(INPUT RECORDS Opens)

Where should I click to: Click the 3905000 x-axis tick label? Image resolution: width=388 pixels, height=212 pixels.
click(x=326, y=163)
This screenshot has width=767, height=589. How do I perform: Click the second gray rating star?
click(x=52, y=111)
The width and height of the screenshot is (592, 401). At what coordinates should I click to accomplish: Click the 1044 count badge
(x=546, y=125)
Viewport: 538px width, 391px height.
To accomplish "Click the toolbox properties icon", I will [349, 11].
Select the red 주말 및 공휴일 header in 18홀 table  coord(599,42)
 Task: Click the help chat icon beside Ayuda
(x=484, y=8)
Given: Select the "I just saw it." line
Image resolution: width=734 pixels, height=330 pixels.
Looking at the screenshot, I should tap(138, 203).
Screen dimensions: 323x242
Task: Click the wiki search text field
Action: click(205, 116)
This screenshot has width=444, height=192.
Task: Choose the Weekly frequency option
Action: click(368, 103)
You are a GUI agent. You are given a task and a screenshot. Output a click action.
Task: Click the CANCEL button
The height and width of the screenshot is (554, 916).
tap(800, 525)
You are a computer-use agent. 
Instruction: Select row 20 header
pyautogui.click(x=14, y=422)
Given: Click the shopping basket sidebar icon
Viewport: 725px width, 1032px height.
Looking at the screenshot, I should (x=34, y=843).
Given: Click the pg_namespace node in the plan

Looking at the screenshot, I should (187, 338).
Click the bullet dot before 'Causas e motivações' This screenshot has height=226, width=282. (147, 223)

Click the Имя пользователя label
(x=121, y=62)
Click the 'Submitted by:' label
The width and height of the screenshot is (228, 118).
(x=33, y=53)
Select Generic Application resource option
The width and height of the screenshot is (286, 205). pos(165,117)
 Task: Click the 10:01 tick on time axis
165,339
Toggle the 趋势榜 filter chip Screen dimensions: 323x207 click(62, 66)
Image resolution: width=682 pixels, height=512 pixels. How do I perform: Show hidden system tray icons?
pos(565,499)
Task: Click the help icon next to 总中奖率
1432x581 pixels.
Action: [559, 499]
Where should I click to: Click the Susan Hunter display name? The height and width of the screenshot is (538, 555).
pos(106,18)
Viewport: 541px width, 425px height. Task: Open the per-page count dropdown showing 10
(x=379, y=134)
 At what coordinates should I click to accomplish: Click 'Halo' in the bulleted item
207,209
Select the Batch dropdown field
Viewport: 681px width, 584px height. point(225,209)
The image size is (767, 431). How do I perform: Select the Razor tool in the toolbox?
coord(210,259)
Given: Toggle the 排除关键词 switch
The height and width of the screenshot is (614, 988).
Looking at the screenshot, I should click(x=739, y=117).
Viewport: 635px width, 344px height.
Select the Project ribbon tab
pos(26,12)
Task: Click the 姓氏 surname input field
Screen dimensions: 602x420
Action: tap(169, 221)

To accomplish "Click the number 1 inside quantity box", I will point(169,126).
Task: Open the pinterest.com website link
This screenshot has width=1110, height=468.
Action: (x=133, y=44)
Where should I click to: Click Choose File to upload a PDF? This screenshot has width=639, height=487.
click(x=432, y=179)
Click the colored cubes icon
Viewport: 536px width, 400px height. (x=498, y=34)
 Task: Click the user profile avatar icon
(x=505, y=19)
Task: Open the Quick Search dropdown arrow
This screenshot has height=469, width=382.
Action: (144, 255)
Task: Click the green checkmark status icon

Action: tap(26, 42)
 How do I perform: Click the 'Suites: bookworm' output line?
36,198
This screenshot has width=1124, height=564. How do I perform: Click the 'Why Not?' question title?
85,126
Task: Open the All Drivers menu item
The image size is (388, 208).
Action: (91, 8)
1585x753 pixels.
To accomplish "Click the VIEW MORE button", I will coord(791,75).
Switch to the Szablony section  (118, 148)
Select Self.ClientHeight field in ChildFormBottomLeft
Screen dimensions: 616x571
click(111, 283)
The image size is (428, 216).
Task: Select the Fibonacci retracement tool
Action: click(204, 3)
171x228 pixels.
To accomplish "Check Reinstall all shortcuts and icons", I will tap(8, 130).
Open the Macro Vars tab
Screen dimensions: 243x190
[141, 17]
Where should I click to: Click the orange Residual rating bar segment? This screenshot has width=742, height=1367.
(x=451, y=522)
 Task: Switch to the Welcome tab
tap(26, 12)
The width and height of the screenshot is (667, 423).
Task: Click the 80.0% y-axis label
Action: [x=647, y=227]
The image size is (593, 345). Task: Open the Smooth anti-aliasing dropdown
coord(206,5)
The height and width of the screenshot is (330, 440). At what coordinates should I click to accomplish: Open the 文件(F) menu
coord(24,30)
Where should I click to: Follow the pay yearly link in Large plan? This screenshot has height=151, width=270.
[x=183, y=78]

(INPUT RECORDS Closes)

How many lines above include the word "button"? Answer with the number alone.

-- ANSWER TO THIS PROBLEM --
2